Stated task 1. According to the net generation allocation documentation, what is MISSING_SENTINEL for?
Stated task 2. Write out the part of the net generation allocation documentation starting at "adjust_energy_" and ending at "the generator level.".

Patch: reassigns fuel codes in the gf table that don't match the fuel code in the gens table.

adjust_energy_source_codes(→ pandas.DataFrame)

Adjusts MSW codes.

allocate_bf_data_to_gens(→ pandas.DataFrame)

Allocates boiler fuel data to the generator level.

warn_if_missing_pms(gens)

Log warning if there are too many null prime_mover_code s.

_test_frac(gen_pm_fuel)

Check if each of the IDX_PM_ESC groups frac's add up to 1.

_test_gen_pm_fuel_output(gen_pm_fuel, gf, gen)

test_gen_fuel_allocation(gen, net_gen_alloc[, ratio])

Does the allocated MWh differ from the granular generation_eia923?

test_original_gf_vs_the_allocated_by_gens_gf(...)

Test whether the allocated data and original data sum up to similar values.

Attributes#

logger

IDX_GENS

Primary key columns for generator records.

IDX_GENS_PM_ESC

Primary key columns for plant, generator, prime mover & energy source records.

IDX_PM_ESC

Primary key columns for plant, prime mover & energy source records.

IDX_B_PM_ESC

Primary key columns for plant, boiler, prime mover & energy source records.

IDX_ESC

Primary key columns for plant & energy source records.

IDX_UNIT_ESC

Primary key columns for plant, energy source & unit records.

DATA_COLUMNS

Data columns from generation_fuel_eia923 that are being allocated.

MISSING_SENTINEL

A sentinel value for dealing with null or zero values.

pudl.analysis.allocate_net_gen.logger[source]#
pudl.analysis.allocate_net_gen.IDX_GENS = ['report_date', 'plant_id_eia', 'generator_id'][source]#

Primary key columns for generator records.

pudl.analysis.allocate_net_gen.IDX_GENS_PM_ESC = ['report_date', 'plant_id_eia', 'generator_id', 'prime_mover_code', 'energy_source_code'][source]#

Primary key columns for plant, generator, prime mover & energy source records.

pudl.analysis.allocate_net_gen.IDX_PM_ESC = ['report_date', 'plant_id_eia', 'energy_source_code', 'prime_mover_code'][source]#

Primary key columns for plant, prime mover & energy source records.

Data extract.
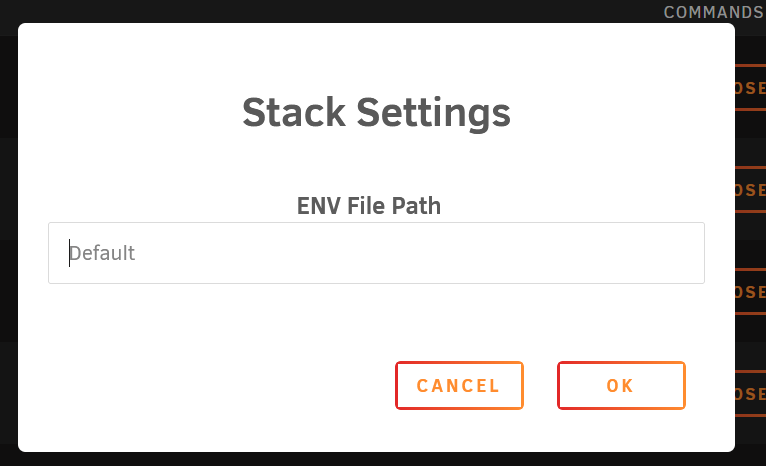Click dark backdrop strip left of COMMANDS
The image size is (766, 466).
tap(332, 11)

--

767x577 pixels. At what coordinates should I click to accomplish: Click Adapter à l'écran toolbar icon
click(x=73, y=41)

Full solution 1. MISSING_SENTINEL is a sentinel value used for dealing with null or zero values.

Full solution 2.
adjust_energy_source_codes(→ pandas.DataFrame)

Adjusts MSW codes.

allocate_bf_data_to_gens(→ pandas.DataFrame)

Allocates boiler fuel data to the generator level.